Немногое свое свободное время он проводил в женском обществе. Даже теперь, перевалив за восьмидесятилетний рубеж, он все еще любил посидеть в кафе. И летом и зимой одевался он в элегантные костюмы, с непременным галстуком-бабочкой, треугольник шелкового платка выглядывает из нагрудного кармана пиджака, словно островок снега в знойный день, манжеты рубашки стянуты серебряными запонками, перстень с драгоценным камнем поблескивает на мизинце, клинышек белой бородки торчит вперед перстом указующим, резная трость с серебряным набалдашником покоится меж колен, шляпа лежит на столе. Старец, начищенный до блеска, всегда в компании элегантной разведенной женщины или хорошо сохранившейся вдовы, все его спутницы – образованные уроженки Европы, с утонченными манерами, пятидесяти пяти – шестидесяти лет. Случалось, что он сидел за своим постоянным столиком в кафе в обществе двух или трех дам, угощал их штруделем с эспрессо, а перед ним стоял стаканчик превосходного ликера и вазочка с фруктами.

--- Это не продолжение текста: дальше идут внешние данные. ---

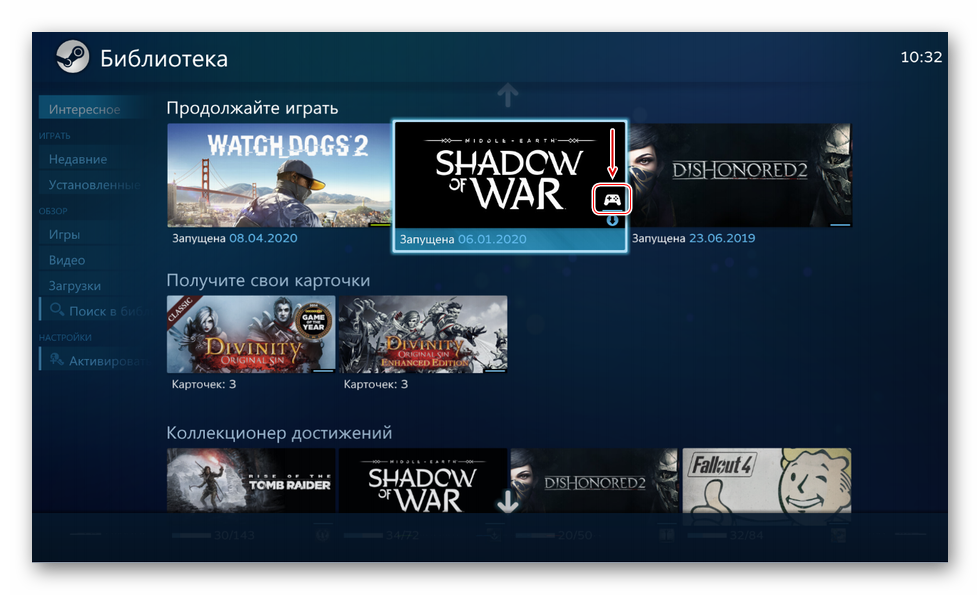980x595 pixels.
Task: Select the Watch Dogs 2 tile
Action: 279,175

Такси отъехало, и старик помахал вслед машине шляпой, как всегда делал при расставании. Был он человеком сентиментальным, к каждому расставанию относился так, словно расставался навсегда. Фима спустился по лестнице. Издали ему казалось, что он слышит, как отец напевает себе под нос хасидскую мелодию – “я-ба-бам”. Оставаясь один, старик без перерыва напевал это “я-ба-бам”. Фима иногда спрашивал себя: а не издает ли отец эти звуки и во сне – мерный теплый напев, рвущийся из какого-то внутреннего источника. Будто тело отца слишком мало, чтобы вместить мелодию. Или будто от старости появились в нем микроскопические трещины, и через них просачивается эта нутряная отцовская песенка. Уже на лестнице Фима ощутил особый, знакомый с младенчества запах, который смог бы распознать в любой толпе, – одеколон, смешанный с душком закрытых комнат, старинной мебели, рыбных блюд, вареной моркови, пуховых одеял и едва уловимым букетом сладкого ликера.

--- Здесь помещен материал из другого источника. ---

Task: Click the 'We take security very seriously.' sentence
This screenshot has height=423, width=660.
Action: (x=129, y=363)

Когда отец и сын обменялись легкими, поспешными объятиями, это отцовское благоухание, этот дух Восточной Европы, как считал Фима, вызвал в нем отвращение и одновременно стыд за него и за вечную свою привычку провоцировать отца, развенчав какой-нибудь его святой принцип, вскрыв раздражающее противоречие в его мировоззрении; хоть чуть-чуть, но вывести его из себя.
– Ну, – начал отец, дыша с присвистом после подъема по лестнице, – так что же расскажет мне сегодня мой господин профессор? Явился ли уже Избавитель Сиона? Переполнились ли сердца арабов любовью к нам?

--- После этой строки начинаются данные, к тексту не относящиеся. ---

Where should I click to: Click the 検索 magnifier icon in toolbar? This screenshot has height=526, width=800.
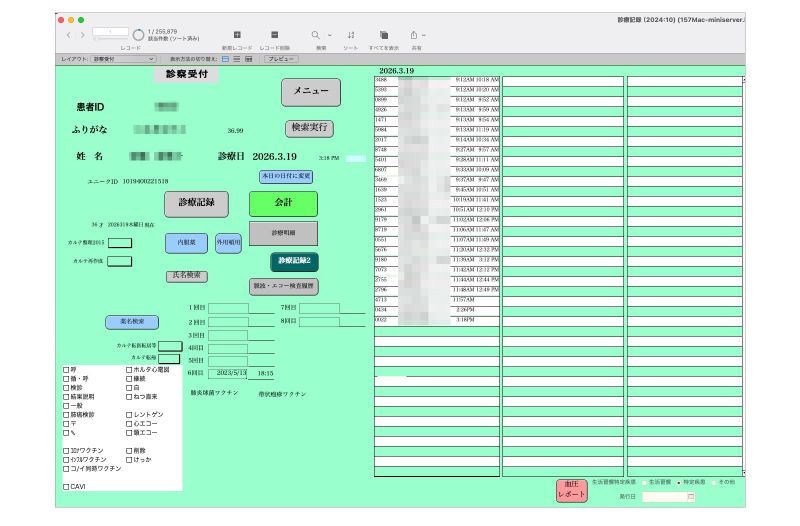[x=316, y=34]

– Привет, Барух, – сдержанно ответил Фима.
– Здравствуй, мой дорогой.
– Что нового? Спина еще болит?
– Спина, – повторил старик. – К нашему счастью, спине на роду написано всегда находиться сзади.
И спина еще там – а я уже здесь. Никогда она не догонит меня. А если, не приведи Господь, догонит – я повернусь к ней спиной. А вот дыхания мне не хватает. Как и настроения. Нынче все наоборот: теперь я гонюсь за хорошим настроением, а не оно за мной. А чем занят герр Эфраим в эти жуткие дни? Продолжает ли он исправлять мир, дабы приблизился тот к Царствию Небесному?
– Нет новостей, – сказал Фима и, принимая из рук отца трость и шляпу, добавил: – Ничего нового. Только государство разлагается.
Старик пожал плечами:
– Эти надгробные речи я слышу уже пятьдесят лет, мол, государство такое, государство сякое, но те, кто нас хоронил, уже давно спят в земле сырой, и уста их прахом забиты, а государство наше все сильнее и сильнее. Наперекор им. Чем больше страданий причиняют они, тем прекрасней наша страна. Не перебивай меня, Эфраим. Позволь рассказать тебе прелестную историю. У нас, в Харькове, во время революции, устроенной Лениным, какой-то глупый анархист ночью написал на стене церкви: “Бог умер”. И подпись: “Ницше”. Он имел в виду безумного философа. Но следующей ночью явился еще больший умник и написал: “Ницше умер”. И подпись: “Бог”. Минутку, я еще не закончил, позволь мне объяснить, в чем же соль этого рассказа, а тем временем поставь-ка чайник и нацеди отцу своему капельку “куантро”, который я принес тебе на прошлой неделе. Между прочим, пришло время побелить твои руины, Фимочка. Дабы злые духи не завладели ими. Ты пригласи маляров, а счет за работу пришли мне. На чем же мы остановились? Стакан чая. Ваш Ницше – один из созидателей этой современной пагубной скверны. Мерзейшей мерзости. Вот расскажу-ка тебе историю о том, что случилось, когда Ницше и раби Нахман Крохмаль, историк и философ, ехали вместе поездом в Вену.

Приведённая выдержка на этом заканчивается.